The new study, published Tuesday in the American Heart Association journal Circulation: Heart Failure, sought to find out if high levels of GlycA in the blood might predict two subsets of heart failure: heart failure that occurs despite having a preserved – or normal – ejection fraction, and heart failure that occurs with a reduced ejection fraction. Ejection fraction refers to how much blood the left ventricle pumps out into the body.
Researchers studied about 14 years' worth of data from 6,507 middle-age and older people who did not have cardiovascular disease or heart failure at the start of the study. After accounting for various factors – including high blood pressure and diabetes – researchers discovered people with the highest levels of GlycA had more than double the risk of developing heart failure with preserved ejection fraction compared to those with the lowest levels. However, having higher biomarker levels did not impact the risk of developing the other subtype – heart failure with reduced ejection fraction.
Preserved ejection fraction is when the heart contracts normally but the left ventricle doesn't relax properly. Reduced ejection fraction is when the heart muscle does not contract effectively.
"They're really two different entities, so one (treatment) approach doesn't fit all," said Dr. Erin Michos, the study's senior author.
The study's findings are particularly important, she said, because treating preserved ejection fraction is more difficult than treating reduced ejection fraction.
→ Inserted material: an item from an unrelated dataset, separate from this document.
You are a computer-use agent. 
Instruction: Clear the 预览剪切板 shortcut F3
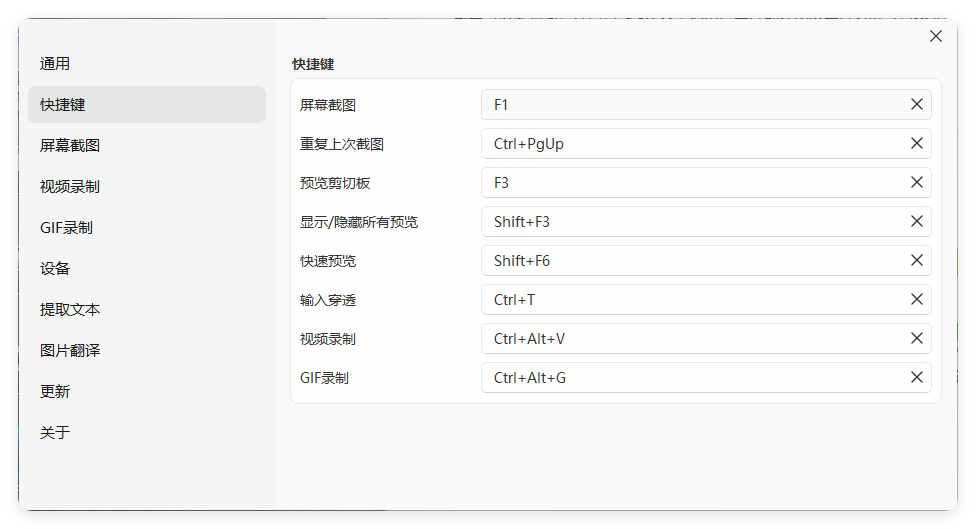pos(916,182)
"We don't really have any good therapies for heart failure with preserved ejection fraction," said Michos, associate director of preventive cardiology at the Johns Hopkins Ciccarone Center for the Prevention of Heart Disease in Baltimore. "The best intervention is trying to prevent it from happening in the first place through maintaining a normal weight, exercising, eating a healthy diet and controlling blood pressure and blood glucose."
Since the study was observational, "we can't show that the inflammation actually directly caused the heart failure," she said. "Maybe having much inflammation in the body is just a marker of someone who's sicker in general."
Still, Michos said she'd like to see GlycA testing become more routine. She also called for future research to delve into whether heart failure can be prevented by lowering GlycA levels.
Dr. Ferhaan Ahmad, who was not involved in the research, called it a "novel" study that offers a new way to predict who might develop heart failure with preserved ejection fraction.
"It's a perplexing disorder about which not much is understood. The contractile function of the heart appears to be normal, and yet patients still have pretty severe heart failure symptoms," said Ahmad, director of the Cardiovascular Genetics Program at the University of Iowa in Iowa City.
Figuring out what causes heart failure with preserved ejection fraction will be extremely challenging, he said. But at least the new study gives doctors something to work with.
"The big takeaway is that this may be a superior method to identify patients at higher risk of this pretty intractable disease," Ahmad said. "And then we can intervene early to reduce the risk factors we know already – obesity, diabetes, hypertension. If we can target those, we can reduce the future risk of developing the disease."